The authors thank three anonymous reviewers and Roger McClellan, who closely read an earlier version and made very substantive and constructive suggestions for improving the exposition. Figures 17 and 18 and the accompanying discussion were added in the course of revising the paper in response to reviewer comments. This paper was cleared for publication by both Concawe and ExxonMobil without changes to its content.

Declaration of interest

The authors disclosed receipt of the following financial support for the research, authorship, and/or publication of this article. Dr.
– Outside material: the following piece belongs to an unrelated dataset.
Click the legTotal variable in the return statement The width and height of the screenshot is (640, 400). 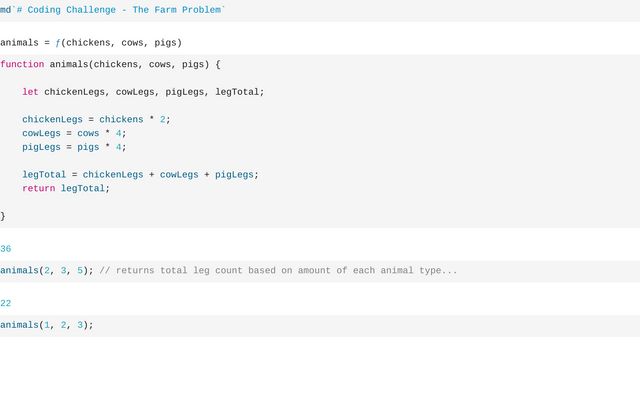[x=82, y=188]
Cox’s time for development of the risk modeling approach reported here and drafting the paper was supported by the following contract research projects undertaken by his employer, Cox Associates LLC: (1) A 2019–2020 research contract with Concawe, a division of the European Petroleum Refiners Association, to review low-dose benzene metabolism and its implications for the shapes of dose–response functions and human health risk assessment. Concawe members range from multi-national oil and gas Companies that operate in exploration and production, refining, and chemicals, to European regional and National Companies operating one or more refineries in the European Union. (2) A 2015 research collaboration with the George Washington University Regulatory Studies Center, funded by ExxonMobil, to develop the Causal Analytics Toolkit (CAT) software used to perform the machine learning analyses described in this work. All aspects of this article, including the research questions addressed, the methods developed and applied, and the conclusions reached, are solely the authors’. The other authors were granted time by their employers to work on this paper as part of their research for Concawe on health risk analysis. None of the authors has engaged in any legal, regulatory, or advocacy activities in the last decade related to the contents of this paper, although Dr. Cox has advocated for use of causal analysis and methods such as Bayesian network analysis in risk analysis outside the specific context of benzene.